What is being asked ▸ Reproduce all of the material below, swapping every occurrence of "Services" for "Offerings" and leaving everything else unchanged.

- - - -

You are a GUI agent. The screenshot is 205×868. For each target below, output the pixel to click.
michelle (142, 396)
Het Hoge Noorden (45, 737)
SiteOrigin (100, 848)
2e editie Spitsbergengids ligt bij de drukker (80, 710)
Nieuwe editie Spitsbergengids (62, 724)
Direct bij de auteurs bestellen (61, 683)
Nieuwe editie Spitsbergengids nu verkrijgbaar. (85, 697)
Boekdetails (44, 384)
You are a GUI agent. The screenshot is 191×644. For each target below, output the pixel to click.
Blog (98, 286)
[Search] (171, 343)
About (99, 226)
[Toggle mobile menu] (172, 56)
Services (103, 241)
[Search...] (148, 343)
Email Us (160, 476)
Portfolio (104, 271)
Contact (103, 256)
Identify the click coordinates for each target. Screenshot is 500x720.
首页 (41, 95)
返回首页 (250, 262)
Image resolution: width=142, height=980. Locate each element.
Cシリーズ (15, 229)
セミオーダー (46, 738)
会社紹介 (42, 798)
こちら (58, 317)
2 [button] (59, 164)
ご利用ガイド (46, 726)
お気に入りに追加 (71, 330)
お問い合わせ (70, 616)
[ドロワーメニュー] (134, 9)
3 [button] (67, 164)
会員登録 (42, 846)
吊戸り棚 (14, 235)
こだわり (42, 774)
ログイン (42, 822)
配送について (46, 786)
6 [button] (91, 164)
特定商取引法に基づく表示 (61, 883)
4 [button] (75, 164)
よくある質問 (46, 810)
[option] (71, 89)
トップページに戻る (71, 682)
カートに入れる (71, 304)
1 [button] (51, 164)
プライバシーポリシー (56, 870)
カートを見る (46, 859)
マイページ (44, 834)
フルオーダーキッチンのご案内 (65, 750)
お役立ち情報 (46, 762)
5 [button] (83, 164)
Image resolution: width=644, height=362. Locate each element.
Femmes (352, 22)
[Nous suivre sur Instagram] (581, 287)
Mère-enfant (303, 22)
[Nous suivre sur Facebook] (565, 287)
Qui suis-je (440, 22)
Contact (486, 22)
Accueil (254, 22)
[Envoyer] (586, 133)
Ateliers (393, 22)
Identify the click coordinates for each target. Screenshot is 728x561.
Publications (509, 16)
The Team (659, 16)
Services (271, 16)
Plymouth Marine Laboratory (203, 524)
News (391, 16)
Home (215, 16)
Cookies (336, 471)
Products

- - - -

Response to the exercise ▸
You are a GUI agent. The screenshot is 205×868. For each target below, output the pixel to click.
michelle (142, 396)
Het Hoge Noorden (45, 737)
SiteOrigin (100, 848)
2e editie Spitsbergengids ligt bij de drukker (80, 710)
Nieuwe editie Spitsbergengids (62, 724)
Direct bij de auteurs bestellen (61, 683)
Nieuwe editie Spitsbergengids nu verkrijgbaar. (85, 697)
Boekdetails (44, 384)
You are a GUI agent. The screenshot is 191×644. For each target below, output the pixel to click.
Blog (98, 286)
[Search] (171, 343)
About (99, 226)
[Toggle mobile menu] (172, 56)
Offerings (103, 241)
[Search...] (148, 343)
Email Us (160, 476)
Portfolio (104, 271)
Contact (103, 256)
Identify the click coordinates for each target. Screenshot is 500x720.
首页 (41, 95)
返回首页 (250, 262)
Image resolution: width=142, height=980. Locate each element.
Cシリーズ (15, 229)
セミオーダー (46, 738)
会社紹介 (42, 798)
こちら (58, 317)
2 [button] (59, 164)
ご利用ガイド (46, 726)
お気に入りに追加 (71, 330)
お問い合わせ (70, 616)
[ドロワーメニュー] (134, 9)
3 [button] (67, 164)
会員登録 (42, 846)
吊戸り棚 (14, 235)
こだわり (42, 774)
ログイン (42, 822)
配送について (46, 786)
6 [button] (91, 164)
特定商取引法に基づく表示 (61, 883)
4 [button] (75, 164)
よくある質問 (46, 810)
[option] (71, 89)
トップページに戻る (71, 682)
カートに入れる (71, 304)
1 [button] (51, 164)
プライバシーポリシー (56, 870)
カートを見る (46, 859)
マイページ (44, 834)
フルオーダーキッチンのご案内 (65, 750)
お役立ち情報 (46, 762)
5 [button] (83, 164)
Image resolution: width=644, height=362. Locate each element.
Femmes (352, 22)
[Nous suivre sur Instagram] (581, 287)
Mère-enfant (303, 22)
[Nous suivre sur Facebook] (565, 287)
Qui suis-je (440, 22)
Contact (486, 22)
Accueil (254, 22)
[Envoyer] (586, 133)
Ateliers (393, 22)
Identify the click coordinates for each target. Screenshot is 728x561.
Publications (509, 16)
The Team (659, 16)
Offerings (271, 16)
Plymouth Marine Laboratory (203, 524)
News (391, 16)
Home (215, 16)
Cookies (336, 471)
Products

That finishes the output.